Ryan Canning

Personal information
- Full name: Ryan Clement Cavanagh Canning
- Born: 22 February 1984 (age 42) Cape Town, South Africa
- Batting: Right-handed
- Role: Wicket-keeper

Domestic team information
- 2004/05–2011/12: Western Province
- 2005/06–2010/11: Cape Cobras (squad no. 7)
- 2012/13–2013/14: Boland
- FC debut: 21 October 2001 Western Province v Eastern Province
- Last FC: 13 February 2014 Boland v Border
- LA debut: 24 October 2004 Western Province v Eastern Province
- Last LA: 22 December 2013 Western Province v Free State

Career statistics
| Competition | FC | LA | T20 |
| Matches | 105 | 68 | 35 |
| Runs scored | 5,084 | 1,521 | 475 |
| Batting average | 37.38 | 32.36 | 25.00 |
| 100s/50s | 9/29 | 0/10 | 0/2 |
| Top score | 122 | 81* | 56 |
| Catches/stumpings | 318/27 | 75/14 | 19/9 |
- Source: , 14 February 2023

= Ryan Canning =

South African cricketer (born 1984)

Ryan Canning (born 22 February 1984) is a South African former cricketer. He played for Western Province and Boland as a wicket-keeper-batsman.

== Biography ==
Canning grew up in Edgemead, Cape Town, and played cricket for Pinelands Cricket Club.

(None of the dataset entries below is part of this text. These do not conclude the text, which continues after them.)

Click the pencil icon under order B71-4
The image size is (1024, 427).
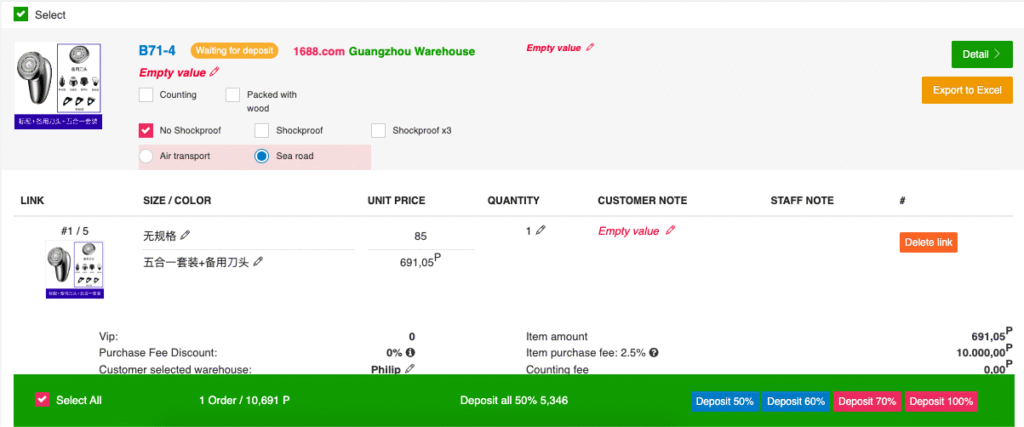tap(214, 72)
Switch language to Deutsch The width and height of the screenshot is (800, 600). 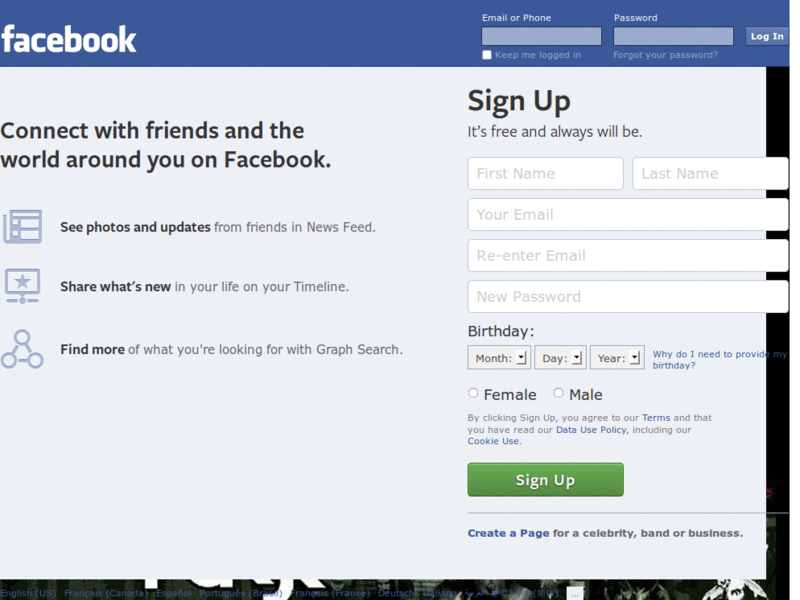396,593
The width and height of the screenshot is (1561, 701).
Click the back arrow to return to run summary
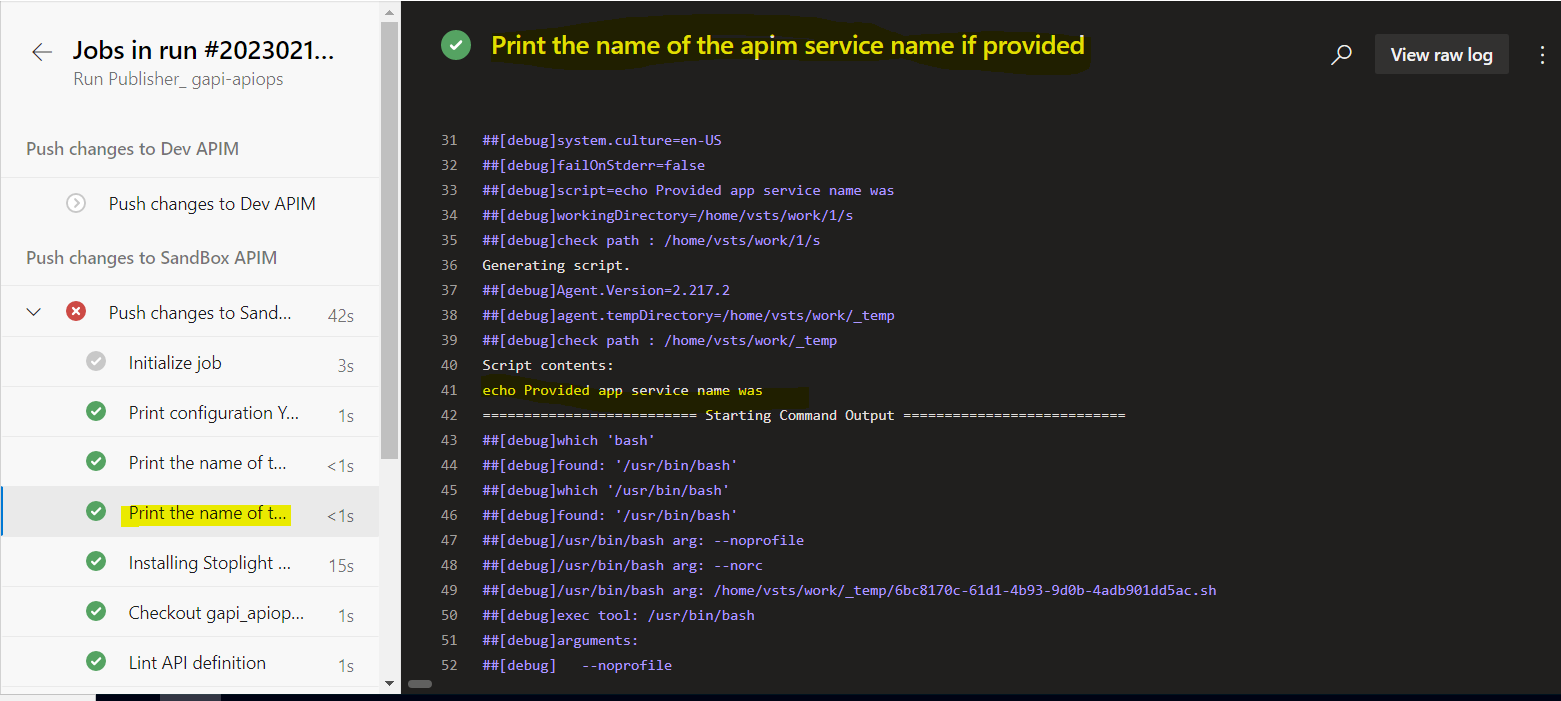pos(40,50)
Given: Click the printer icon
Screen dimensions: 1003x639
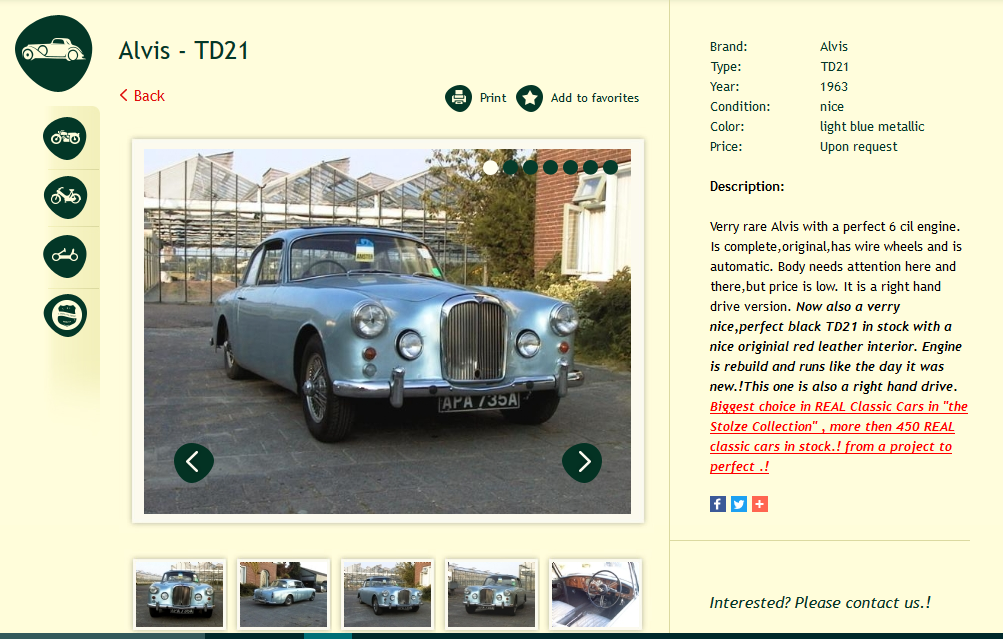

He was signed by Cape Cobras as a prospect. He featured in a few games in the Supersport series in October 2010, and scored a half-century against the Highveld Lions. At the end of the 2009 season, the Cobras signed Dane Vilas – another wicket-keeper batsman – and Canning was released from his contract.